Big data ELK in 2021: using VSCode to operate job search case of liepin.com

Posted by stunna671 on Sat, 02 Oct 2021 02:56:13 +0200

The most detailed big data ELK article series in the whole network. It is strongly recommended to collect and pay attention!  

The new articles have listed the historical article directory to help you review the previous knowledge focus.

catalogue

Job search case of liepin.com

1, Demand

Data set introduction

2, Create index

1. Create index with mapping

2. Type of field

3. Create an index to save position information

4. View index mapping

5. View all indexes in Elasticsearch

6. Delete index

7. Specifies to use the IK word breaker

3, Add a position data

1. Demand

2. PUT request

3. Add position information request

4, Modify position salary

1. Demand

2. Perform the update operation

5, Delete a position data

1. Demand

2. DELETE operation

6, Batch import JSON data

1. bulk import

2. View index status

7, Retrieve the specified position data according to the ID

1. Demand

2. Realize

8, Search data by keyword

1. Demand

2. Realize

9, Search by keyword

1. Use from and size for paging

2. Paging using scroll mode

Job search case of liepin.com

1, Demand

In this case, to realize a case similar to liepin.com, users can search relevant jobs by searching relevant job keywords.

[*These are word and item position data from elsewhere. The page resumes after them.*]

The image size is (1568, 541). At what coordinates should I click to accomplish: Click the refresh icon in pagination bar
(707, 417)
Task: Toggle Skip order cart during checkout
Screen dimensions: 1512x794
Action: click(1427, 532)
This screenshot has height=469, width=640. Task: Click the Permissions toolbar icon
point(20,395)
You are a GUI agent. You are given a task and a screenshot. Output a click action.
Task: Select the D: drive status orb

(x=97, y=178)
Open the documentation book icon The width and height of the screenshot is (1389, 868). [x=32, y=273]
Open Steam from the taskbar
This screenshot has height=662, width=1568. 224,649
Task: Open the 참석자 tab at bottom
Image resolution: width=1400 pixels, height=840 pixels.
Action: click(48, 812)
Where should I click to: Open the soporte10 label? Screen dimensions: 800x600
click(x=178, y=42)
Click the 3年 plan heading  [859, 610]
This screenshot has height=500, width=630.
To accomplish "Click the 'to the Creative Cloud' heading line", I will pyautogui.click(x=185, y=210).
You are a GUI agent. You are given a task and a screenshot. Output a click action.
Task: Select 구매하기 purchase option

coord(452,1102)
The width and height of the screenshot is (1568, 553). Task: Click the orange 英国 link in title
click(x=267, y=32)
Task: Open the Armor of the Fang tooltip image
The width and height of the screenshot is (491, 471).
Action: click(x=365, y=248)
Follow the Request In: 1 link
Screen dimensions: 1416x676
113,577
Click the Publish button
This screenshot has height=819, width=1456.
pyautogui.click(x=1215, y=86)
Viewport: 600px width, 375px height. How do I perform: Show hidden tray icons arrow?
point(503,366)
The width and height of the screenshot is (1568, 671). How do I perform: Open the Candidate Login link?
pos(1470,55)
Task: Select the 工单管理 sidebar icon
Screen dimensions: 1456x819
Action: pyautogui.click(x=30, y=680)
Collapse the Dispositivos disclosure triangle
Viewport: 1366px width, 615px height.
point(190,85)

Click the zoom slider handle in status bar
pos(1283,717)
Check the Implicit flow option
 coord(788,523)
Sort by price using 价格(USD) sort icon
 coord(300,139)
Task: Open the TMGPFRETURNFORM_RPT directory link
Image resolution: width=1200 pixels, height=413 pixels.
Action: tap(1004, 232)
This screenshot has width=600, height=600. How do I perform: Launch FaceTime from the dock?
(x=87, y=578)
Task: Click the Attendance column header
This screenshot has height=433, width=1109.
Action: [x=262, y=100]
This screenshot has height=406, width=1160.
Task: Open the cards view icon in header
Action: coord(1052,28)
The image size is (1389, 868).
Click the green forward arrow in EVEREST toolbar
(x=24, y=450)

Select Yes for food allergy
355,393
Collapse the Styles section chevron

We have prepared some data in advance. These data are crawled by crawlers and stored in CSV text files. We need to build an index based on these data for users to search and query.  

Data set introduction

Field name

explain

data

doc_id

Unique identification (as document ID)

29097

area

Position area

Working area: Shenzhen Nanshan District

exp

Required working experience

1 year experience

edu

Educational requirements

College degree or above

salary

salary range

¥ 6-8000 / month

job_type

Position type (full-time / Part-time)

internship

cmp

Company name

Happy home

pv

Views

616000 people have browsed it  /  14 person evaluation  /  113 people are watching

title

Post name

Taoyuan Shenda sales internship pre job training

jd

Job description

[salary] 7500 undergraduate salaries, 6800 junior college salaries, no performance requirements, and 55% ~ 80% of the performance accounting proportion, with a per capita monthly income of more than 13000 [Job Responsibilities] 1. Love to learn and be patient: be familiar with the basic real estate business and relevant legal and financial knowledge through the company's systematic training, and serve customers without utility, Patiently solve all kinds of problems encountered by customers in real estate transactions; 2. Be able to listen and ask questions: understand customers' core demands in detail, accurately match appropriate product information, have good communication skills with users, and have a sense of teamwork and service; 3. Love thinking,

2, Create index

In order to search position data, we need to create an index in Elasticsearch in advance, and then we can retrieve keywords. Let's first review the process of creating tables in MySQL. In mysql, if we want to create a table, we need to specify the name of the table, the columns in the table and the type of columns. Similarly, in elastic search, indexes can be defined in a similar way.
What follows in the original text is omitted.